Studio album by Mareko
- Released: 2003
- Genre: Hip hop
- Length: 2:13:31
- Label: Dawn Raid
- Producer: Celph Titled; Cochise; Da Beatminerz; DJ Shan; Emile; E-Swift; Ghetto Professionals; John Chong-Nee; P-Money; Scram Jones; The Beat Digglerz; The Beatnuts;

Mareko chronology
|  | White Sunday (2003) | White Sunday 2: The Book of Mark (2008) |

Singles from White Sunday
- "Mareko (Here to Stay)" Released: 2003; "Stop Drop & Roll" Released: 2003; "Street Rap" Released: 2003;

= White Sunday (album) =

White Sunday is the debut solo studio album by New Zealand rapper Mareko. It was released in 2003 via Dawn Raid Entertainment. The album's title is a reference to a Samoan holiday that happens on the second Sunday in October.

───

• _Description of the task_
Please write the next part of the White Sunday album article, starting after its last sentence.

• _Raw data_
───

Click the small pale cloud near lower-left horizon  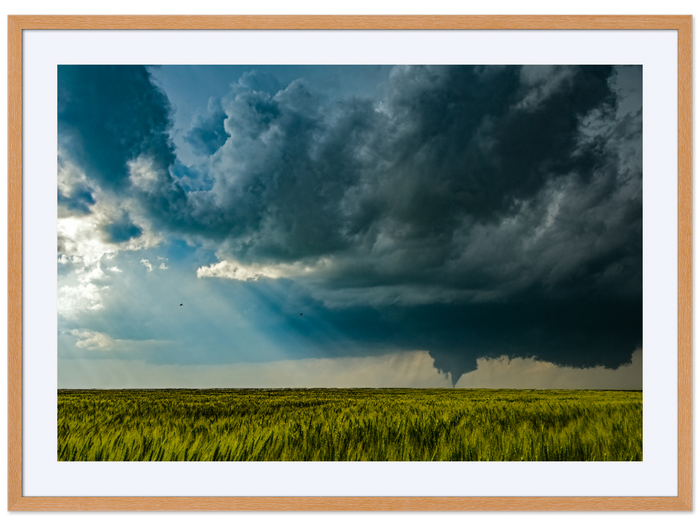pyautogui.click(x=90, y=340)
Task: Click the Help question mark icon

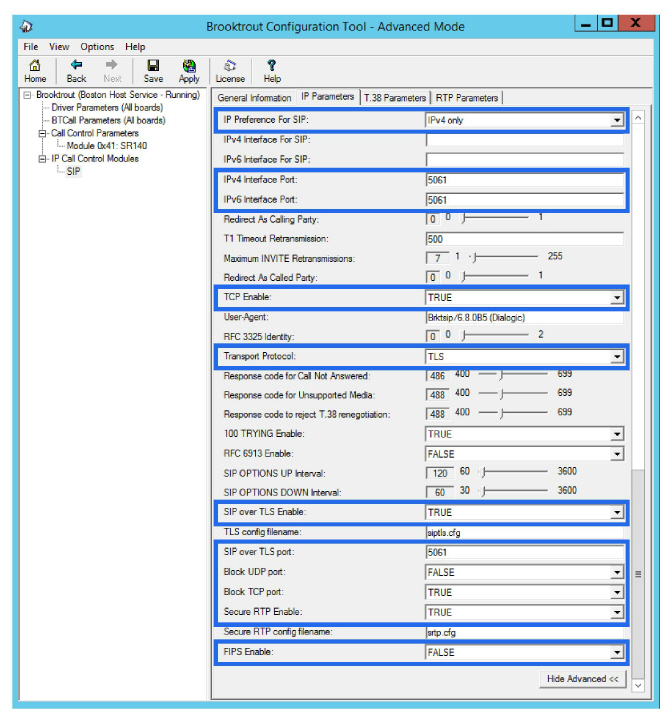Action: [x=272, y=70]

───

• _The response_
Production was handled by the Ghetto Professionals, P-Money, Celph Titled, Cochise, Da Beatminerz, DJ Shan, Emile, E-Swift, John Chong-Nee, Scram Jones, The Beat Digglerz and The Beatnuts, with Brotha D and YDNA serving as executive produces. It features guest appearances from Celph Titled, Deceptikonz, DJ Sir-Vere, E-Swift, Inspectah Deck, J-Ro, Psycho Les, Roc Raida, Sadat X and Scram Jones. The album debuted at number 4 on the Official New Zealand Music Chart. Two of its singles, "Mareko (Here to Stay)" and "Stop Drop & Roll", also went on charted, reaching number 4 and 6, respectively, on the Official New Zealand Music Chart.

In March 2006, a double CD package was released, including a second instrumentals disc and two bonus tracks self-produced by Mareko. The album's sequel entitled White Sunday 2: The Book of Mark was released in 2008.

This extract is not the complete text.